The one COVID-19 facemask given to a detainee in Hal Safi during his stay, which lasted over nine months.

A bible belonging to one of the detainees.

A detainee’s list of contacts that he kept after his mobile phone was confiscated for entirety of the 10-month period in which he was in the center.

The COE noted that “migrants deprived of their liberty need ready and regular access to means of communication to remain in contact with the outside world.”

A Maltese-English dictionary belonging to a detainee, which he would use to look up names that he was called by the guards to report them to the director. The COE noted “custodial staff in detention centers … should be carefully selected and receive appropriate training. Staff should possess well-developed qualities in the fields of interpersonal communication and cultural sensitivity.”

Photo taken on a mobile phone of a shower without a showerhead in Hal Safi, taken by a detainee and sent in for this project. Because of the poor facilities, some detainees would collect water to pour over themselves using a broken water bottle. According to Kouame, most of the bathrooms were not clean because no bleach was allowed on the premises. “When they gave bleach, people would drink it,” Kouame said.

Kouame would allegedly witness suicide attempts every day throughout his 10 months in detention. “People are in detention and they don’t go out. Every day you’d be seeing these kinds of things … When we went out to share food in the morning, as soon as we left, there was one guy who took the clothes he was wearing, divided them into pieces and tied them like a rope.” The CoE “stressed the need for particular attention to be paid to the mental health and psychological state of foreign nationals in custody.” Aditus Foundation Director Neil Falzon had said that every week they received accounts of suicide attempts, self-harm, bullying and harassment.
——
What this exercise asks
1. Answer these questions from the Hal Safi text:
(a) How long did the detainee who received only one COVID-19 facemask stay in Hal Safi?
(b) What did some detainees use to pour collected water over themselves?
(c) Who is the director of the Aditus Foundation?
2. Edit the Hal Safi text between "A bible belonging" and "in the center.", inclusive, changing "bible" to "prayer book", and write out that passage.
None of this work uses the stored records.

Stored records
——
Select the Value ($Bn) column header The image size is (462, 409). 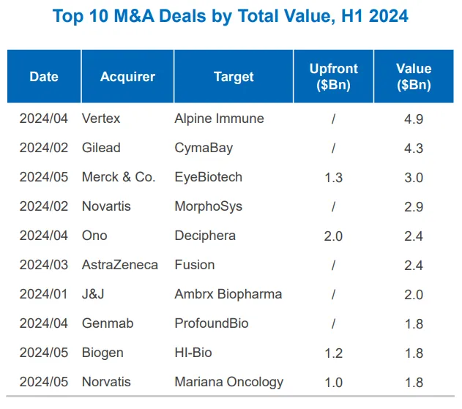pos(414,77)
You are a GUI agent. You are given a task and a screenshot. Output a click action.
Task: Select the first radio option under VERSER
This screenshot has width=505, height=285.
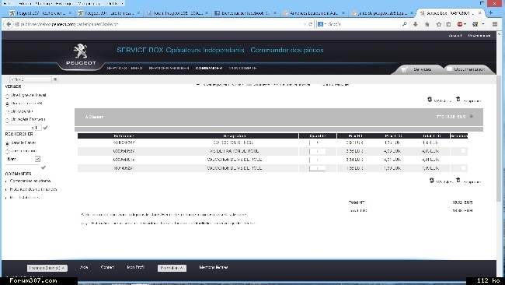8,97
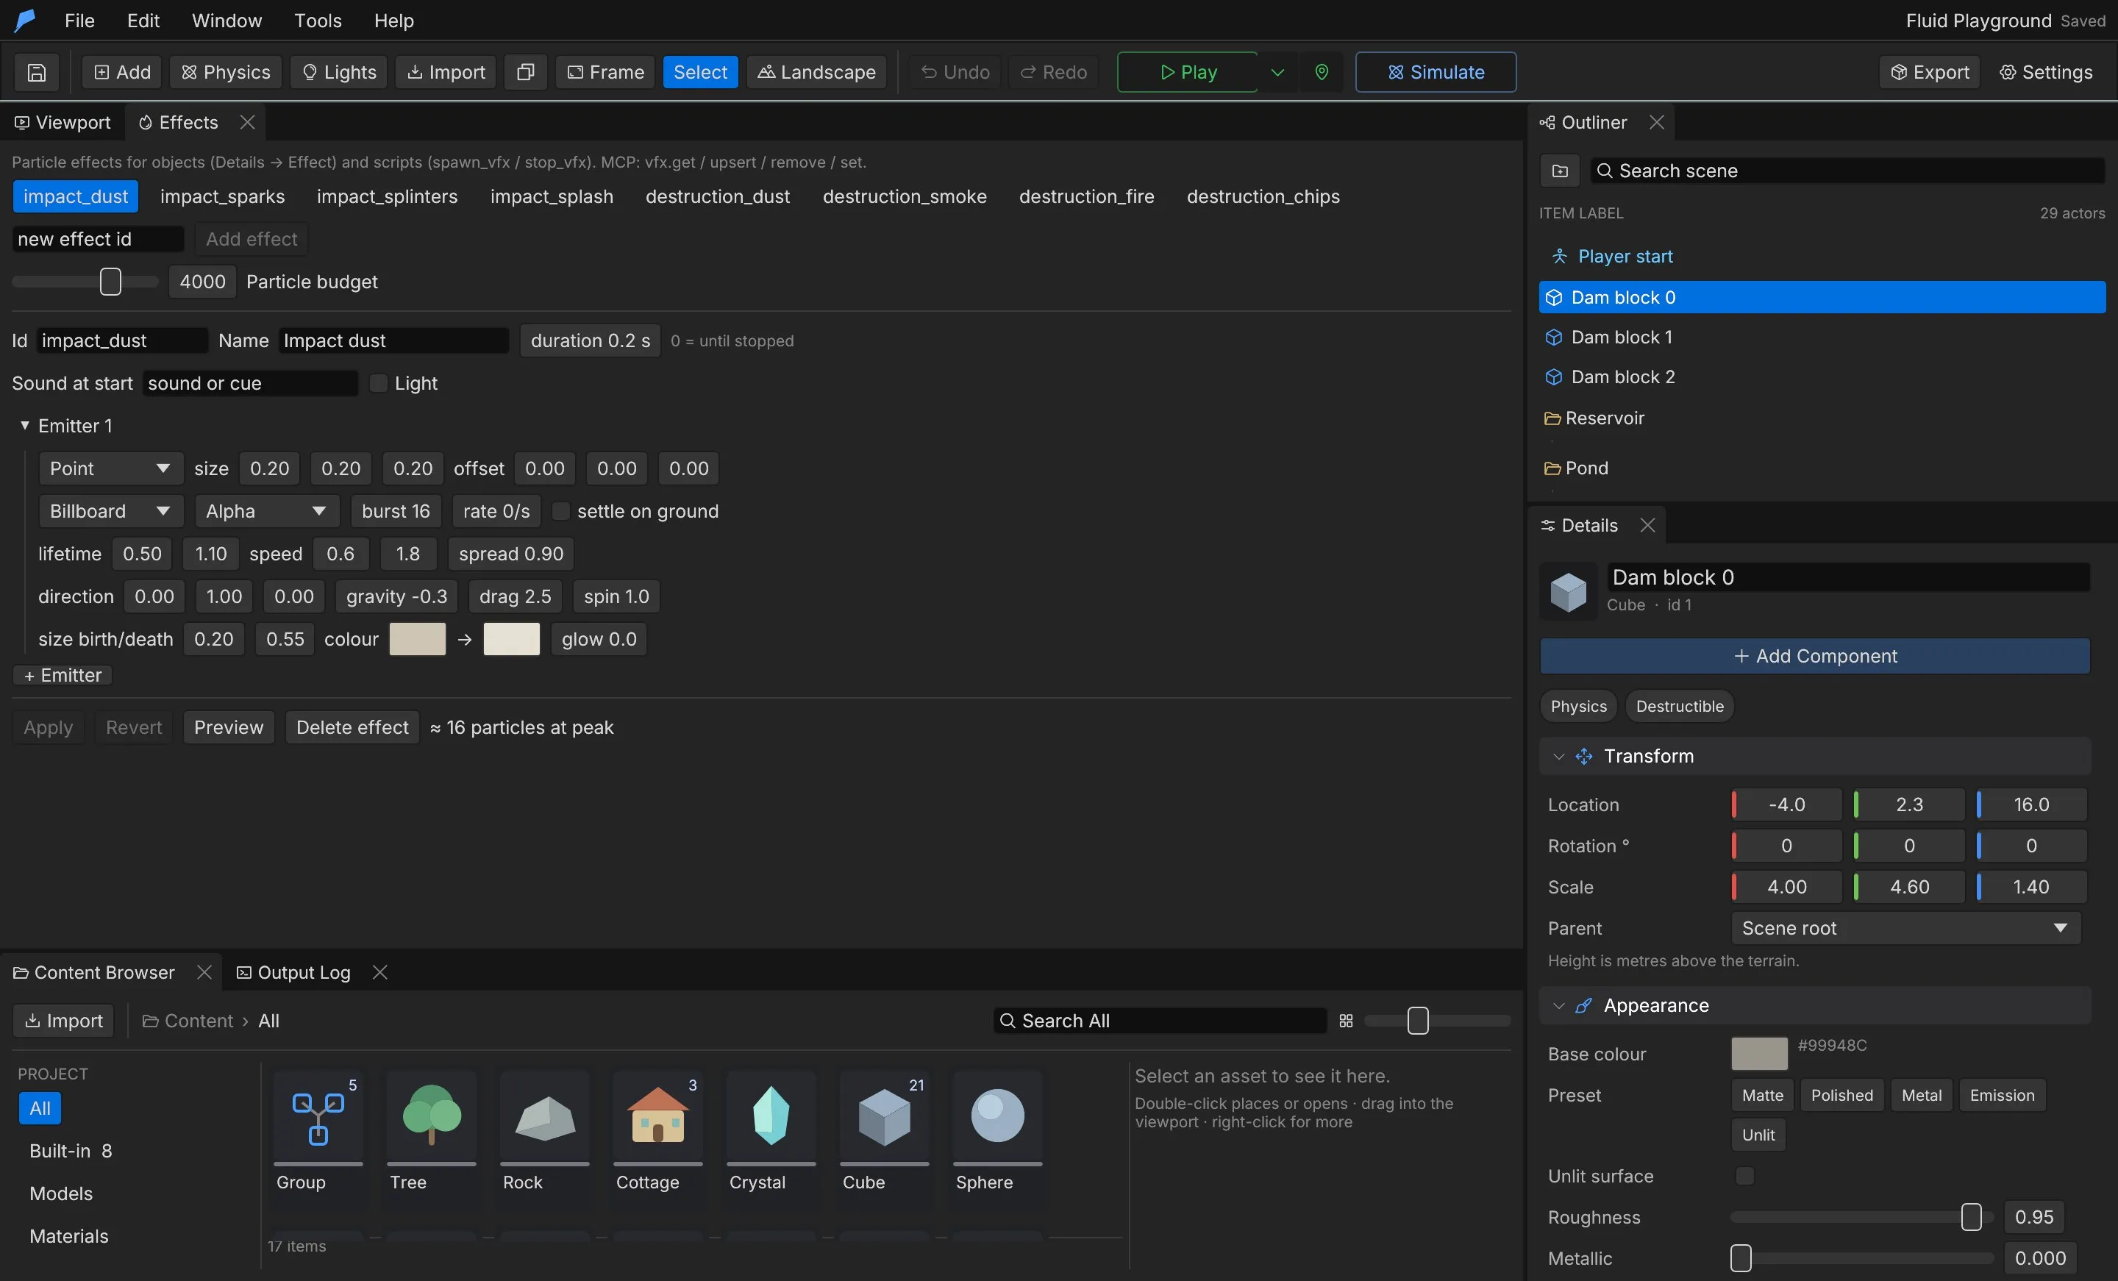Open the Parent Scene root dropdown
This screenshot has width=2118, height=1281.
point(1905,928)
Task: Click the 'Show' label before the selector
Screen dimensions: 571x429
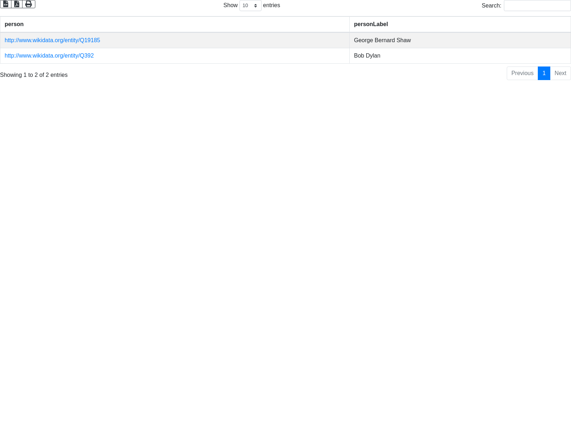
——
Answers in order
1.
(a) Over nine months
(b) A broken water bottle
(c) Neil Falzon

2.
A prayer book belonging to one of the detainees.

A detainee’s list of contacts that he kept after his mobile phone was confiscated for entirety of the 10-month period in which he was in the center.